The ACE algorithm system will be tested prior to use in the pilot study to identify any problems and refine the system using two approaches. First, research team members and FQHC study co-leads/champions (i.e., data manager and Director of Health Steps programs) will try the system on their own and then convene to discuss glitches and provide suggestions for greater usability in clinics. Once approved by this group, one clinic will be selected (not a clinic for the trial study) to beta test the trial enrollment and data entry processes using the database and algorithm system. After the refinement and testing of the strategy activities during the 6-months developmental phase, we will finalize study materials and protocols. For aim 2, we will draw on what we learned from the developmental phase (aim 1) to inform a pilot study testing the feasibility, acceptability, fidelity and reach of the implementation strategy, and the impact of the ACE policy on child-level outcomes.
Aim 2: Pilot test the feasibility, acceptability, fidelity and reach of the implementation strategy, and the impact of the ACE policy on child patient-level outcomes.
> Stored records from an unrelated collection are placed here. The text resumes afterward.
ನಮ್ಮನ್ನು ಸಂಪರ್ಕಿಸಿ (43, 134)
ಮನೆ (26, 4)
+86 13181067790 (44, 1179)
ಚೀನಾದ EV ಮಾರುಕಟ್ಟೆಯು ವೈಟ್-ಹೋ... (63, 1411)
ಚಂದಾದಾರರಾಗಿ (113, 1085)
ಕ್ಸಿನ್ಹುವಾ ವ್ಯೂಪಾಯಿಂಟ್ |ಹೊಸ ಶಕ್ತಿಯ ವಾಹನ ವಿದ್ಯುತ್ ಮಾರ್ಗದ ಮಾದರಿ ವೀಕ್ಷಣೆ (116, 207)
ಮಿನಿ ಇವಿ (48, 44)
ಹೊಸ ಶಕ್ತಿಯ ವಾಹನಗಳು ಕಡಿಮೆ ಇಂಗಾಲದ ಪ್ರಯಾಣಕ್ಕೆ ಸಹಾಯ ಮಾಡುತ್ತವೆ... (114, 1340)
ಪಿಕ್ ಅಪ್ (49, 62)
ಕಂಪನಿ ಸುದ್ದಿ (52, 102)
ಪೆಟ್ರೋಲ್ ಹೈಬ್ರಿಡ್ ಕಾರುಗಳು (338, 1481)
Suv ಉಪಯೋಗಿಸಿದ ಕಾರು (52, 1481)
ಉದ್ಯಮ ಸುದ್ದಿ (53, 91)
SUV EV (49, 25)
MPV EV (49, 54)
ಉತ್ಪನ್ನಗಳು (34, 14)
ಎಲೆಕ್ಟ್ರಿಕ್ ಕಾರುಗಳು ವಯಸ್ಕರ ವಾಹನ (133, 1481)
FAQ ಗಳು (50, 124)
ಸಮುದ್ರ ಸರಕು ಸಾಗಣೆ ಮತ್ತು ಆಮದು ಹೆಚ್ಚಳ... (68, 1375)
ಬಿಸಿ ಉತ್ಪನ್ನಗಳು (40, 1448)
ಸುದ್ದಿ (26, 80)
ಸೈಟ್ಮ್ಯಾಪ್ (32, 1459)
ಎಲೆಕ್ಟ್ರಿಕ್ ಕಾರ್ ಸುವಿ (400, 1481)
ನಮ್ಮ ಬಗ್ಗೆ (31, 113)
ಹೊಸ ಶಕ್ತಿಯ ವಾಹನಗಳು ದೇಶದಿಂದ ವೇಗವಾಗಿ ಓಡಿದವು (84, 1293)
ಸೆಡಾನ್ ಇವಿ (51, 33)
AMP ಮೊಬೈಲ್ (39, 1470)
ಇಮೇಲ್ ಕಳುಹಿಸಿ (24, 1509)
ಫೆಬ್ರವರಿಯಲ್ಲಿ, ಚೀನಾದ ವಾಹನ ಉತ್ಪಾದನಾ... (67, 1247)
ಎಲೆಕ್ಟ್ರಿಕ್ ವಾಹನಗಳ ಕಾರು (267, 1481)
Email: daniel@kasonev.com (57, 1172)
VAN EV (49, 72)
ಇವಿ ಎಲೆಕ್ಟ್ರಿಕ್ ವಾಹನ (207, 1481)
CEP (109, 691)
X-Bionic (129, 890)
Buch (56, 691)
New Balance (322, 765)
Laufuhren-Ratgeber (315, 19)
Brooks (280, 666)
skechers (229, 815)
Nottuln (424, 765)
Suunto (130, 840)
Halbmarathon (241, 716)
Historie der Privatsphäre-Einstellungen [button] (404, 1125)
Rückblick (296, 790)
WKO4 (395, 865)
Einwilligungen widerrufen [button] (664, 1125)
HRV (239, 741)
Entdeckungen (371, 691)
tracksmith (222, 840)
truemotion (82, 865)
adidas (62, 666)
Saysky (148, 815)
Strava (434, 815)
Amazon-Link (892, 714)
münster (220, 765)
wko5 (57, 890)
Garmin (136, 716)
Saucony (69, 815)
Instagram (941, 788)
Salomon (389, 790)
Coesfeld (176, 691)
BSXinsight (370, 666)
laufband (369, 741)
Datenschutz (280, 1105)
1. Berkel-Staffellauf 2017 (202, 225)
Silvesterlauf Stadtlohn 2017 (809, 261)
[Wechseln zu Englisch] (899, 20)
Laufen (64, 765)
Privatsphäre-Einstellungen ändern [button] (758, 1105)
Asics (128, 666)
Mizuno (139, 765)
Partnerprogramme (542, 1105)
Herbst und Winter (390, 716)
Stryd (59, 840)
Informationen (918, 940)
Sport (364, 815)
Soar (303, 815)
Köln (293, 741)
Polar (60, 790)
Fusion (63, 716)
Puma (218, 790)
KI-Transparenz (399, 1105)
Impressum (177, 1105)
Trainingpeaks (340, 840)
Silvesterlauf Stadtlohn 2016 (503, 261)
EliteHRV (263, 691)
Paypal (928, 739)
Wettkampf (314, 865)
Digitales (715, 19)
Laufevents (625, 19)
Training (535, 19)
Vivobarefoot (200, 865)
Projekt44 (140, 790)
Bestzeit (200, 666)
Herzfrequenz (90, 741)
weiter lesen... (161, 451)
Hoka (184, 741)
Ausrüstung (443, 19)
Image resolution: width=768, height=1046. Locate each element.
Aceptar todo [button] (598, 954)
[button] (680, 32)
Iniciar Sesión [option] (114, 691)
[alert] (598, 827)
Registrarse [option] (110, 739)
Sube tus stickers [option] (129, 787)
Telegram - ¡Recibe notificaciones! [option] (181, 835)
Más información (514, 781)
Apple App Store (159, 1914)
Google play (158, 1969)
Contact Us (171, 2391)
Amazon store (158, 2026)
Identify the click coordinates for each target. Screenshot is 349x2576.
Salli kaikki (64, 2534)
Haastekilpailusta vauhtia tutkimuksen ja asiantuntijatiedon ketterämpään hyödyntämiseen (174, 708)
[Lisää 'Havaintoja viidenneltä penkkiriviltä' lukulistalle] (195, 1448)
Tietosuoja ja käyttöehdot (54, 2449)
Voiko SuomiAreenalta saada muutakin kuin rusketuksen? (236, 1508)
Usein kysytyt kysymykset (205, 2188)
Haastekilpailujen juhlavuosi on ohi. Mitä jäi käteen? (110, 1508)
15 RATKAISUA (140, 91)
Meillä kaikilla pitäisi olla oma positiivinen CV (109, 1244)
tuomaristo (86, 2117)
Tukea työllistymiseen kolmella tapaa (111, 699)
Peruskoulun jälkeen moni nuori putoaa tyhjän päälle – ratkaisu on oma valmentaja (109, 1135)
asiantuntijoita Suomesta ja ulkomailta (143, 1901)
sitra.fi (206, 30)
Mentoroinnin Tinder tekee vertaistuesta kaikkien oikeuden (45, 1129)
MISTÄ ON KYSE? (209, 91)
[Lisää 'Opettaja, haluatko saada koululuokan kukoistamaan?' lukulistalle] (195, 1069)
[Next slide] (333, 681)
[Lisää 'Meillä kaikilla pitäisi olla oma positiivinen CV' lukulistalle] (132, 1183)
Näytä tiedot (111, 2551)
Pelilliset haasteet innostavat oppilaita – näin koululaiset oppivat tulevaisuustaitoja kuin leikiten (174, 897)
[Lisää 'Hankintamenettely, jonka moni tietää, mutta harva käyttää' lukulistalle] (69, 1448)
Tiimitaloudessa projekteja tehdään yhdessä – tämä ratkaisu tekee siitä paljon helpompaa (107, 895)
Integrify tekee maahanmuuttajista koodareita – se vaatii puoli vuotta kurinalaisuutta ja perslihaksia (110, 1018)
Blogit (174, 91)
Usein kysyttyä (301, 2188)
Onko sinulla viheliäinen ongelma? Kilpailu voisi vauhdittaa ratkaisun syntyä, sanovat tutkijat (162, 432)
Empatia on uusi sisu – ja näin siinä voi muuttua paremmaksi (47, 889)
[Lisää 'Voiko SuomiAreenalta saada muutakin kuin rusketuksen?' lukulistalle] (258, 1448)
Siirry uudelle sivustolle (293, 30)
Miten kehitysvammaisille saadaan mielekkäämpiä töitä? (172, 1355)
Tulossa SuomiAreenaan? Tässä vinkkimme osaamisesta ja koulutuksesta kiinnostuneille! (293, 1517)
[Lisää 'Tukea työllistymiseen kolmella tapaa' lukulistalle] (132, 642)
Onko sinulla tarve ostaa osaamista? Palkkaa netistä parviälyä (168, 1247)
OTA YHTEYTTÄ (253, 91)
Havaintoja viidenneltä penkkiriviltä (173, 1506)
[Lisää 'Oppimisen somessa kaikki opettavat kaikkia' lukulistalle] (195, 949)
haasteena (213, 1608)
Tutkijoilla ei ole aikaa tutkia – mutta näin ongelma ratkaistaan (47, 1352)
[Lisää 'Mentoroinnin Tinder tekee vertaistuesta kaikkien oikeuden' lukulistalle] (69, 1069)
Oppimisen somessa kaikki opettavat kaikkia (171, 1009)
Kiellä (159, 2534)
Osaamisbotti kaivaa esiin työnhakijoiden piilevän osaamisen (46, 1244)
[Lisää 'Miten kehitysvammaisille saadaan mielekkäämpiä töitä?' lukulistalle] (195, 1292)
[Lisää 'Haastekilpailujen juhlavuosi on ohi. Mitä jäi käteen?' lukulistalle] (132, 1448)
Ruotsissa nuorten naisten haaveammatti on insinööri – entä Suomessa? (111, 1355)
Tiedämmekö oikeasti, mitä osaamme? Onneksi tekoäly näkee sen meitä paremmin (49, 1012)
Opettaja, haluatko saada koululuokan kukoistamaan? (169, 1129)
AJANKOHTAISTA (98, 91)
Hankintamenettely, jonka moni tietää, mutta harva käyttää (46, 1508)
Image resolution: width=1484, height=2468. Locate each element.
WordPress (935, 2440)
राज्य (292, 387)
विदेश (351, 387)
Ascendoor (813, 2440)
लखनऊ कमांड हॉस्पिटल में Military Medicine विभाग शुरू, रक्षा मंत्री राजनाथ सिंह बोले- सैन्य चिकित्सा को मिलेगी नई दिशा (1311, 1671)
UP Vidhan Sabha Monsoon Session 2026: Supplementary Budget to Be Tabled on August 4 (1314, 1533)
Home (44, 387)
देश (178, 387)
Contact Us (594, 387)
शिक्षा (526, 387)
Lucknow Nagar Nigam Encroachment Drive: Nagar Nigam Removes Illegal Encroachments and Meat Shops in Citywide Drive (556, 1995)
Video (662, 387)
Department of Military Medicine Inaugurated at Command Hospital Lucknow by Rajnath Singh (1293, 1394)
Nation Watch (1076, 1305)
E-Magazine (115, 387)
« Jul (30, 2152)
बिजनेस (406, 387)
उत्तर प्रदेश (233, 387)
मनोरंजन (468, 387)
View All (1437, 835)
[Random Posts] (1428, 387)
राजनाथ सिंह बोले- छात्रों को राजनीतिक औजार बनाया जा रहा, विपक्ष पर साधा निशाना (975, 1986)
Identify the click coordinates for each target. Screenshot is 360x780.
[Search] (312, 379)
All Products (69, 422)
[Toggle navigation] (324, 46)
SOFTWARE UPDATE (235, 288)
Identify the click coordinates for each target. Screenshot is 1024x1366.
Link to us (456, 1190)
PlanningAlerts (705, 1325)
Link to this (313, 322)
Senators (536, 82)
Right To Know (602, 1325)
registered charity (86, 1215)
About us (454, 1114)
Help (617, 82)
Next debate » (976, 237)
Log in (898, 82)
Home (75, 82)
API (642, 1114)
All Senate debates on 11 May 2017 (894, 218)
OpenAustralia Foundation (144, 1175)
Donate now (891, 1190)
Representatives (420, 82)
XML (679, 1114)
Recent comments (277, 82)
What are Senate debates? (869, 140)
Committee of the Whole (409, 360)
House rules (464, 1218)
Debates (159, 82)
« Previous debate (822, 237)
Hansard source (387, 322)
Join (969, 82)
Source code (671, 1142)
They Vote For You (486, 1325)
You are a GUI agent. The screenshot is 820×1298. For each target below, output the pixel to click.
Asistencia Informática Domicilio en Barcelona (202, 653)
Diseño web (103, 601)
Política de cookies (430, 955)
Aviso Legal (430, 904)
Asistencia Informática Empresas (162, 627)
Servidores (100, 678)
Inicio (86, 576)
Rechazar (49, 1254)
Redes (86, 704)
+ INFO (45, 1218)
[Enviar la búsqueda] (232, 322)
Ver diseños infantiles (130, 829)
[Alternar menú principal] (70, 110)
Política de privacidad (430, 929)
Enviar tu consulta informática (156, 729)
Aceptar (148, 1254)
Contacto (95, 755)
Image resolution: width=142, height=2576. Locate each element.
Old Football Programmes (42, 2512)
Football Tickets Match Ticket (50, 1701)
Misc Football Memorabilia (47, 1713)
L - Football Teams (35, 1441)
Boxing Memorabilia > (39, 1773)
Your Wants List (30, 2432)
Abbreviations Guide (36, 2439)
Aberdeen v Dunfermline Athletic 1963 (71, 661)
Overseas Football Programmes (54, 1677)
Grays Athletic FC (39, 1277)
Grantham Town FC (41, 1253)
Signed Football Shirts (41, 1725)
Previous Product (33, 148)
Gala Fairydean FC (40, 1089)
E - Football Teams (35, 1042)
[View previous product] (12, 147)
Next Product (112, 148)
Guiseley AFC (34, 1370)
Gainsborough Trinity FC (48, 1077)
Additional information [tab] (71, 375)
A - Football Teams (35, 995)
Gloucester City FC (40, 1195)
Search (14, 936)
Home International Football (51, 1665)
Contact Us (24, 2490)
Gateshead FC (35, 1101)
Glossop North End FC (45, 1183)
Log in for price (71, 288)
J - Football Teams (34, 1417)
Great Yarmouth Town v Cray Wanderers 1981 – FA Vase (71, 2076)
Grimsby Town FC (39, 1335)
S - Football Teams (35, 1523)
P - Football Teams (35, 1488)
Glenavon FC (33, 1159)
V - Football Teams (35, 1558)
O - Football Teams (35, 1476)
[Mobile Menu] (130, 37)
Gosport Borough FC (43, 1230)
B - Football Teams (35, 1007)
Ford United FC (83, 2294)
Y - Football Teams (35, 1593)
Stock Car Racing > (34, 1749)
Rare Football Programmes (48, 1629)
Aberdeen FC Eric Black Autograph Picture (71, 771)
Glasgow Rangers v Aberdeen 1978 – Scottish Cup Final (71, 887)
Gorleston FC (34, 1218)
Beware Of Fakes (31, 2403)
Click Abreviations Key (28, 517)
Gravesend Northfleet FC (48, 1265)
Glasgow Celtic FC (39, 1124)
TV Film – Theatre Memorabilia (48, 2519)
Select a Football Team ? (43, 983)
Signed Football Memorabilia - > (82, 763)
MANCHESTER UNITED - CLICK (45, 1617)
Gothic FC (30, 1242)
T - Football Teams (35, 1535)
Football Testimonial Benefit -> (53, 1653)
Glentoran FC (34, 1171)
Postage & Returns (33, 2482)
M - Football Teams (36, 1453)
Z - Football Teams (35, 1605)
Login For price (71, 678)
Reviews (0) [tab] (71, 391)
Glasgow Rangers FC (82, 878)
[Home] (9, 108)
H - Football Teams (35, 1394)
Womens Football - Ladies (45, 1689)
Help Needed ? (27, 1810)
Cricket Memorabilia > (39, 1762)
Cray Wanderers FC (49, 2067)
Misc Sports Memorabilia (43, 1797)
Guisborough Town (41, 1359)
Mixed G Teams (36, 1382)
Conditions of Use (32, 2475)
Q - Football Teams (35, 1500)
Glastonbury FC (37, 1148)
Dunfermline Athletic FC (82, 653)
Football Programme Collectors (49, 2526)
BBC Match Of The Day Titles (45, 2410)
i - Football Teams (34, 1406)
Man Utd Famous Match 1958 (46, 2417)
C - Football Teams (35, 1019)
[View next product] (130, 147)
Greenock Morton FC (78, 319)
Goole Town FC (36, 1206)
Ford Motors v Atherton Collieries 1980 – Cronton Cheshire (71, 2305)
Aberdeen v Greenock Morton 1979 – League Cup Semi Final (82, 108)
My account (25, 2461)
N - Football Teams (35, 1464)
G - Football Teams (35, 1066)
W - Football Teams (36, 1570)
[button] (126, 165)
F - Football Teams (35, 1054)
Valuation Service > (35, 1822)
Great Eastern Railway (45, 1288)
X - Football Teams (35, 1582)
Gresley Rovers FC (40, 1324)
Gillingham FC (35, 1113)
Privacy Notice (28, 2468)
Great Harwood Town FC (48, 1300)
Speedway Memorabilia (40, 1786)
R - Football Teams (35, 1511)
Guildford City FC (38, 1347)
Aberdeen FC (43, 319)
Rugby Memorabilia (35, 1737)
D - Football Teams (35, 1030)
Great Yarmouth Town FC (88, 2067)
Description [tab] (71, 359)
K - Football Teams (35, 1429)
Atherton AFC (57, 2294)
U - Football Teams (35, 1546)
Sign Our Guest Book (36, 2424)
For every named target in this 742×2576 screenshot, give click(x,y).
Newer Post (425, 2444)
We will conduct a SW-CRT pragmatic trial without transition periods . Recruitment of five clinics (clusters) serving 3000 children ages 0–5 years old will allow us to test the primary hypothesis of whether clinics employing a multifaceted implementation strategy will have higher fidelity to the ACE screening process and higher reach than other clinics. A secondary hypothesis will test whether the ACE policy will increase appropriate child-level mental health referrals and clinical symptom outcomes. The study will use mixed methods, with quantitative and qualitative sources of data to test the hypotheses, including child electronic health records, observations, interviews, and questionnaires with clinic personnel and caregivers. Following the SW-CRT design, each select clinic will receive the implementation strategy at different points in time and following a random order. Clinics will be selected to represent diverse geographic regions and counties, clinic size, pediatric patient volume, and patient-provider ratios.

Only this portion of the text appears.